DLAORHR_COL_GETRFNP2

Download DLAORHR_GETRF2NP + dependencies [TGZ] [ZIP] [TXT]

Purpose:
 DLAORHR_COL_GETRFNP2 computes the modified LU factorization without
 pivoting of a real general M-by-N matrix A. The factorization has
 the form:

     A - S = L * U,

 where:
    S is a m-by-n diagonal sign matrix with the diagonal D, so that
    D(i) = S(i,i), 1 <= i <= min(M,N). The diagonal D is constructed
    as D(i)=-SIGN(A(i,i)), where A(i,i) is the value after performing
    i-1 steps of Gaussian elimination. This means that the diagonal
    element at each step of "modified" Gaussian elimination is at
    least one in absolute value (so that division-by-zero not
    possible during the division by the diagonal element);

    L is a M-by-N lower triangular matrix with unit diagonal elements
    (lower trapezoidal if M > N);

    and U is a M-by-N upper triangular matrix
    (upper trapezoidal if M < N).

 This routine is an auxiliary routine used in the Householder
 reconstruction routine DORHR_COL. In DORHR_COL, this routine is
 applied to an M-by-N matrix A with orthonormal columns, where each
 element is bounded by one in absolute value. With the choice of
 the matrix S above, one can show that the diagonal element at each
 step of Gaussian elimination is the largest (in absolute value) in
 the column on or below the diagonal, so that no pivoting is required
 for numerical stability [1].

 For more details on the Householder reconstruction algorithm,
 including the modified LU factorization, see [1].

 This is the recursive version of the LU factorization algorithm.
 Denote A - S by B. The algorithm divides the matrix B into four
 submatrices:

        [  B11 | B12  ]  where B11 is n1 by n1,
    B = [ -----|----- ]        B21 is (m-n1) by n1,
        [  B21 | B22  ]        B12 is n1 by n2,
                               B22 is (m-n1) by n2,
                               with n1 = min(m,n)/2, n2 = n-n1.


 The subroutine calls itself to factor B11, solves for B21,
 solves for B12, updates B22, then calls itself to factor B22.

(Element and text location data)
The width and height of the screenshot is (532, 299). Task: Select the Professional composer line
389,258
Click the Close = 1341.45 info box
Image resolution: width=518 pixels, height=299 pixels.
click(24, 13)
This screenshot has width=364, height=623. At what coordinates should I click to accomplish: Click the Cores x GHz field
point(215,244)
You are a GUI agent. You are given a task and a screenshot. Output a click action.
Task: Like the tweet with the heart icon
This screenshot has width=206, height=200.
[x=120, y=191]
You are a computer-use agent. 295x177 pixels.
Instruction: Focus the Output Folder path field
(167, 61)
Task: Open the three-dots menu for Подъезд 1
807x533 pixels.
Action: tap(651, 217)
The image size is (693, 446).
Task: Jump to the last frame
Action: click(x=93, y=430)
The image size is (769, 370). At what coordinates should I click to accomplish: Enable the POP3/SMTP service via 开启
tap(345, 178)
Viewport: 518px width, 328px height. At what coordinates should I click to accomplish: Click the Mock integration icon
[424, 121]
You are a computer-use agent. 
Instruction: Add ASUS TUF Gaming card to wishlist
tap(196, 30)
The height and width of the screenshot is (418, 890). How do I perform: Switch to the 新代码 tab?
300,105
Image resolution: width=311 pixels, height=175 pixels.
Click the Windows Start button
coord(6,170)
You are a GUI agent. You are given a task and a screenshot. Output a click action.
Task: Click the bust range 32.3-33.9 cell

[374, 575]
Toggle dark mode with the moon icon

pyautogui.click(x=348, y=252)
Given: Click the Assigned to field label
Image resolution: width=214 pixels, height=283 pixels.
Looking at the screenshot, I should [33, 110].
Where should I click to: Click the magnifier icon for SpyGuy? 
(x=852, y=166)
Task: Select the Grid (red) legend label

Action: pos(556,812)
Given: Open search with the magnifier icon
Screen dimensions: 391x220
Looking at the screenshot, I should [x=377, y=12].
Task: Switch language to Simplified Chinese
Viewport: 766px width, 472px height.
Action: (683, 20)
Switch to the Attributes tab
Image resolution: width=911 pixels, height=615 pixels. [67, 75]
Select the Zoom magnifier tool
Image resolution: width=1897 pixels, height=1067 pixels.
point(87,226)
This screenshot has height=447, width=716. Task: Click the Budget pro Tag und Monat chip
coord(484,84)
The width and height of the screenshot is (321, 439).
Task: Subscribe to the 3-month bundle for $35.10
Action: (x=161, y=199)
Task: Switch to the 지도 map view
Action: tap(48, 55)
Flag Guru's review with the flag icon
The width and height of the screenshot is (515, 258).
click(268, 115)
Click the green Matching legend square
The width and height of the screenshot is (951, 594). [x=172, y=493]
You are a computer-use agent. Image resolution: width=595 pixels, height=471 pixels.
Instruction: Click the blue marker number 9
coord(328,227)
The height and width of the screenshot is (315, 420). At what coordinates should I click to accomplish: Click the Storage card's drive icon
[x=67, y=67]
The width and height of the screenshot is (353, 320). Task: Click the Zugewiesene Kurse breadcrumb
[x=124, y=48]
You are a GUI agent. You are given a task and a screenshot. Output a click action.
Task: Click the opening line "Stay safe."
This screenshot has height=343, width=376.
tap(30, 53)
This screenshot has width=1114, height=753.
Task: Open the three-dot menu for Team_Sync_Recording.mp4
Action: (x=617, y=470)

Exercise: Pick up the DLAORHR_COL_GETRFNP2 documentation above right after its final sentence and keep writing it.

Result of the task:
 For more details on the recursive LU algorithm, see [2].

 DLAORHR_COL_GETRFNP2 is called to factorize a block by the blocked
 routine DLAORHR_COL_GETRFNP, which uses blocked code calling
 Level 3 BLAS to update the submatrix. However, DLAORHR_COL_GETRFNP2
 is self-sufficient and can be used without DLAORHR_COL_GETRFNP.

 [1] "Reconstructing Householder vectors from tall-skinny QR",
     G. Ballard, J. Demmel, L. Grigori, M. Jacquelin, H.D. Nguyen,
     E. Solomonik, J. Parallel Distrib. Comput.,
     vol. 85, pp. 3-31, 2015.

 [2] "Recursion leads to automatic variable blocking for dense linear
     algebra algorithms", F. Gustavson, IBM J. of Res. and Dev.,
     vol. 41, no. 6, pp. 737-755, 1997.
Parameters
[in]M
          M is INTEGER
          The number of rows of the matrix A.  M >= 0.
[in]N
          N is INTEGER
          The number of columns of the matrix A.  N >= 0.
[in,out]A
          A is DOUBLE PRECISION array, dimension (LDA,N)
          On entry, the M-by-N matrix to be factored.
          On exit, the factors L and U from the factorization
          A-S=L*U; the unit diagonal elements of L are not stored.
[in]LDA
          LDA is INTEGER
          The leading dimension of the array A.  LDA >= max(1,M).
[out]D
          D is DOUBLE PRECISION array, dimension min(M,N)
          The diagonal elements of the diagonal M-by-N sign matrix S,
          D(i) = S(i,i), where 1 <= i <= min(M,N). The elements can
          be only plus or minus one.
[out]INFO
          INFO is INTEGER
          = 0:  successful exit
          < 0:  if INFO = -i, the i-th argument had an illegal value
Author
Univ. of Tennessee
Univ. of California Berkeley
Univ. of Colorado Denver
NAG Ltd.
Contributors:
 November 2019, Igor Kozachenko,
                Computer Science Division,
                University of California, Berkeley

Definition at line 166 of file dlaorhr_col_getrfnp2.f.

167 IMPLICIT NONE
168*
169* -- LAPACK computational routine --
170* -- LAPACK is a software package provided by Univ. of Tennessee, --
171* -- Univ. of California Berkeley, Univ. of Colorado Denver and NAG Ltd..--
172*
173* .. Scalar Arguments ..
174 INTEGER INFO, LDA, M, N
175* ..
176* .. Array Arguments ..
177 DOUBLE PRECISION A( LDA, * ), D( * )
178* ..
179*
180* =====================================================================
181*
182* .. Parameters ..
183 DOUBLE PRECISION ONE
184 parameter( one = 1.0d+0 )
185* ..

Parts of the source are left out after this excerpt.